Jay C. Brandriet
I was having a discussion with a buddy the other day. This guy is a massive Larry Bird fan. He said, “I don’t think Bird would hold up in today’s game.”
I did not agree, and was stunned he said this.
Part of his rational was Bird couldn’t run fast or jump high.
I don’t think he was intending to insult Larry. I think he was trying to give credit to the 2021 athlete.
Of course things have evolved over the years.
There was one point I did agree with him on. “Neither of us can prove our point. We don’t have a time machine, and we will never know for sure.”
It’s also fair to say some guys would fit better and worse at different times in history.
Here are some things I do know.
Bird couldn’t run fast or jump high THEN. The court is still 94 feet in length.
This is the same Boston Celtic legend, who used to tell opponents where and when he would hit the last second shot in their faces.
The same guy who once told the media he would play left handed the next night in Portland, and followed up on it. He wanted to “save his right hand for the Lakers.”
Same dude who said he was “offended when teams tried to guard him with white players.”
He had the audacity to attempt head games on a young Dominique Wilkins and Clyde Drexler.
We know he is battle tested in a more physical decade.
“Larry Legend” banged with the Bucks, the Rockets (Moses and Hakeem), and “The Bad Boys” just to name a few.
He ran with the all time high scoring Nuggets, and Magic’s “Showtime” Lakers.

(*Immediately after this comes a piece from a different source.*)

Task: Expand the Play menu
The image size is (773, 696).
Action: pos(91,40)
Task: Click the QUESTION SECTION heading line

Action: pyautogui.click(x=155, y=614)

His squad was 6-0 vs Michael Jordan in the playoffs.
Bird was an All-Defensive player three times checking cats like Dr. J, Bernard King and “Iceman.”
Shaq, Mourning, and Larry Johnson were joining the league at the end of Larry’s career.
He isn’t from the ice age.
So how is today’s NBA so different?
The player’s aren’t tougher. Maybe they are a little better athletically.
The biggest change is the skill and the amount of shooters are higher in quality and number per roster.
Larry oozed SKILL!
The sport today prefers you shoot threes, and get to the rim. This is the “freedom of movement era.”
Bird took just 1.9 three point attempts per game in his day.
To contrast and compare? Role player Kentavious Caldwell-Pope takes 4.6 a night.
Larry would slaughter this league with three point makes.
Guess what translates as well?
His clutch mastery. brilliant vision and passing, back breaking hustle, and humiliating ball fakes.
His brains, leadership, height, nose for the boards, and disgusting swag are coming along as well.
How would Larry Bird do in today’s game?
He would more than survive. He would thrive.
If we pulled the 1986 version of Bird directly into today’s NBA? Honestly?
I think he would be five percent better.